I can't speak to that.  But my experience as a caregiving survivor of a horrible illness, while it gave me traumatic stress while it was happening -- it had the blessing of coming to an end.  And then, when it was really, really over -- things were the same, and yet they were very different. 

So, you see -- I've done my homework.  I've put in my time.  I know that this will pass and that change will come.  There is a very real chance that I will not like all of the change that comes, but there will also be things that I like that I won't expect.  It's a new day. 

work in progress....


Saturday, August 10, 2019

6pm Saturday’s (Saturdays??)

you know that song from Sleepless in Seattle? It’s 4 o’clock in the morning...  pause for YouTube search...


https://youtu.be/MiPUv4kXzvw

Only mine seems to perpetually be -

Dinner times on Saturdays.

We seem to have an abundance of food and love to share ...

Come and get your Lee ❤️🥰

STREAM OF CONSCIOUSNESS WARNING


I am in a delightful phase of a slight role shift in my company.  Having a new team and new boss, etc.

Of course, the Full Heather Jacket experience is totally new to them, so as usual - they either love it or they hate it.  Or perhaps they are indifferent, who knows?

  And I've been intermittently keeping this blog and that other blog off and on and off and on for 16 years or more.  Crazy 

I've been toying with the idea of airing them out.  I have so many random ideas that I like to think through and it would be cool to store them here and maybe even reference back to flesh out the ideas?

Joan Didion story on

John Gregory Dunne

And of course - Toni Morrison

So many writers featured this weekend.  And I love writing stories about my life.  I just heard a "fun fact" about how the Irish love to tell stories -- ah, ha!  It is literally in my genetic make-up!

Anyway.  Writing.  Blogging.  Whatever.  It's all been coming up and I've been thinking about it again.  I miss journaling.  And blogging.  And long rambling pointless internet holes.

Before facebook and twitter and trump ruined our everything.

I just want a moratorium on talking about him, although I'm sure I won't be able to.

I have a lovely chat with some lovely folks about politics and differences and polarization.  I'm guilty of this myself in many ways.  I don't mean to shun Republicans, though I know I do.  My friend says - what difference does it make?  She says, I'm going to think and believe what I do, and he is going to do the same.  So, who cares?

#### WORK REQUEST 1
According to the blog post, for how long has the writer been keeping this blog and another one on and off?
#### WORK REQUEST 2
Rewrite the blog post from "So many writers" up to and including "my genetic make-up!", changing "Irish" to "Scottish".
Work only from the blog post above.

(Collected data entries)
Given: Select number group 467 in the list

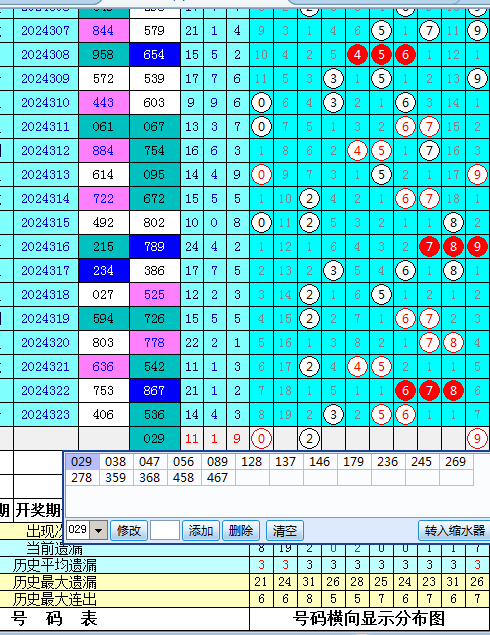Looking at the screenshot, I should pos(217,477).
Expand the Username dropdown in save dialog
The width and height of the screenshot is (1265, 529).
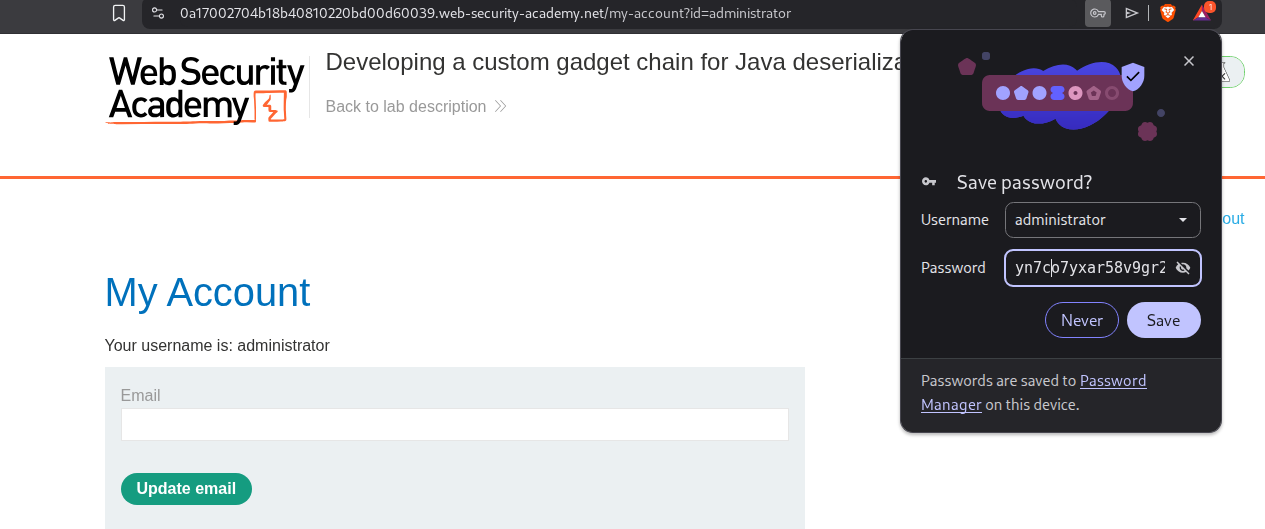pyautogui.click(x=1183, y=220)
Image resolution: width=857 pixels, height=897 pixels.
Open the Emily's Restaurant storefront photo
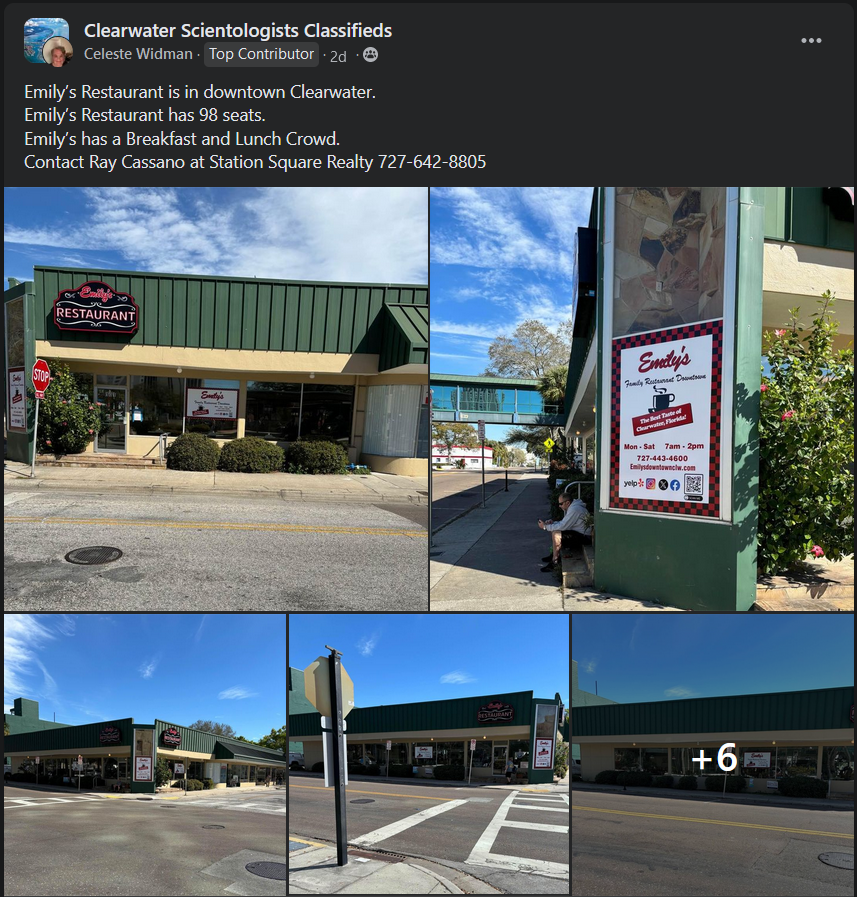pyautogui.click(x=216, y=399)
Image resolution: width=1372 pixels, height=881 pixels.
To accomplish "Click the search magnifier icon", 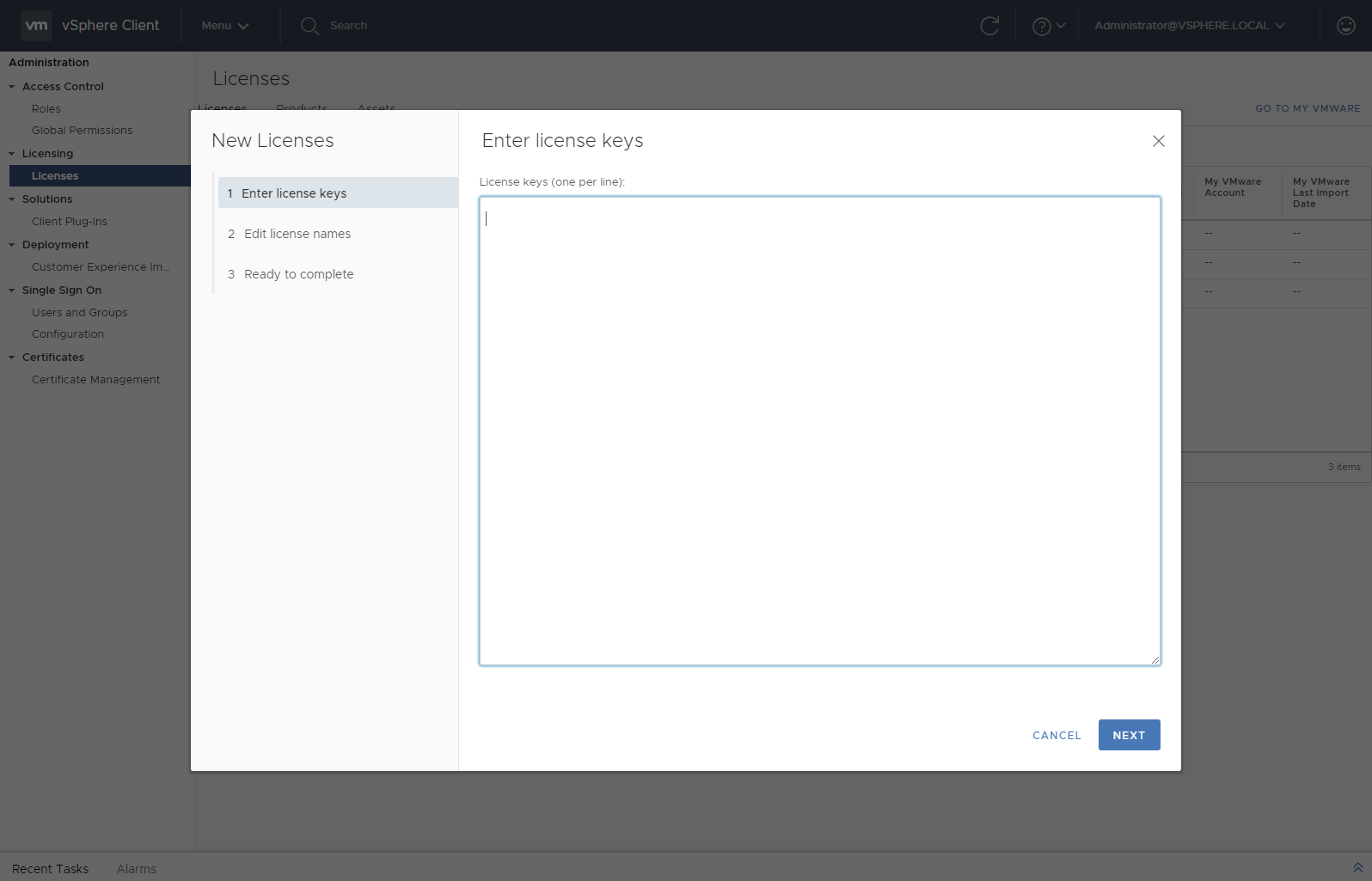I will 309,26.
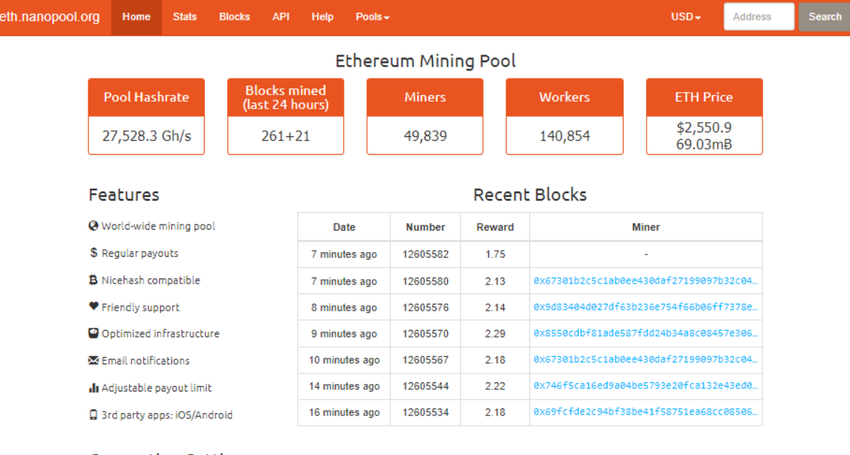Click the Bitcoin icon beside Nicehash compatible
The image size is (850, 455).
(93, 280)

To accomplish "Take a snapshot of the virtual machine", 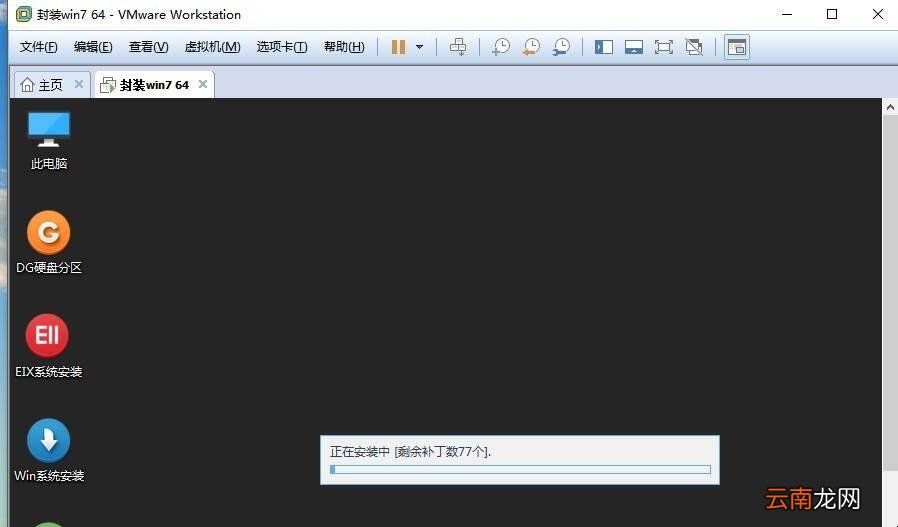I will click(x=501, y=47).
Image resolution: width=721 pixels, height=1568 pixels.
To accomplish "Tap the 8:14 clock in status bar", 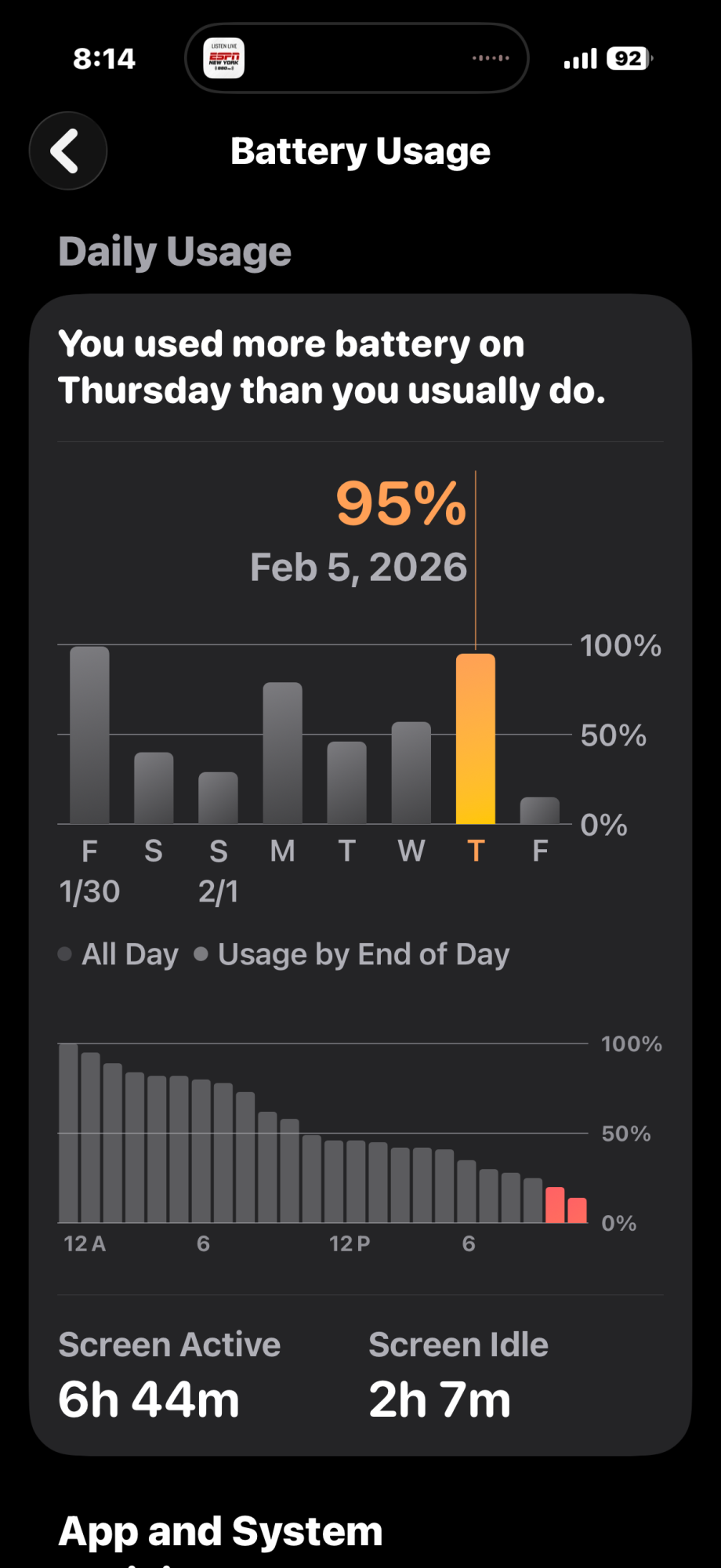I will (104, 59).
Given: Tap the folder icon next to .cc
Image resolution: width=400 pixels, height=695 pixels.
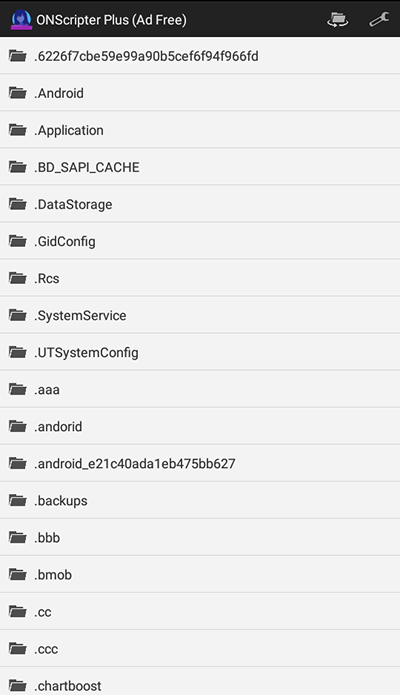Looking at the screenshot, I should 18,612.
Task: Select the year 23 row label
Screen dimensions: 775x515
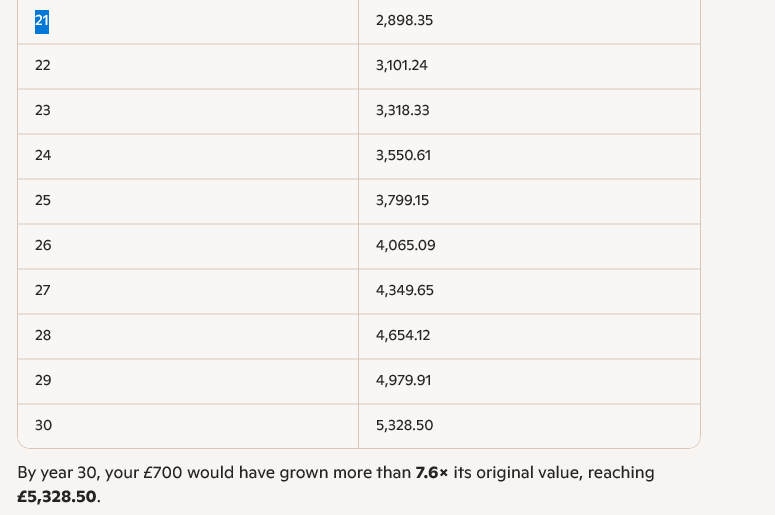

#### TASK ANSWER 1
For 16 years or more.

#### TASK ANSWER 2
So many writers featured this weekend.  And I love writing stories about my life.  I just heard a "fun fact" about how the Scottish love to tell stories -- ah, ha!  It is literally in my genetic make-up!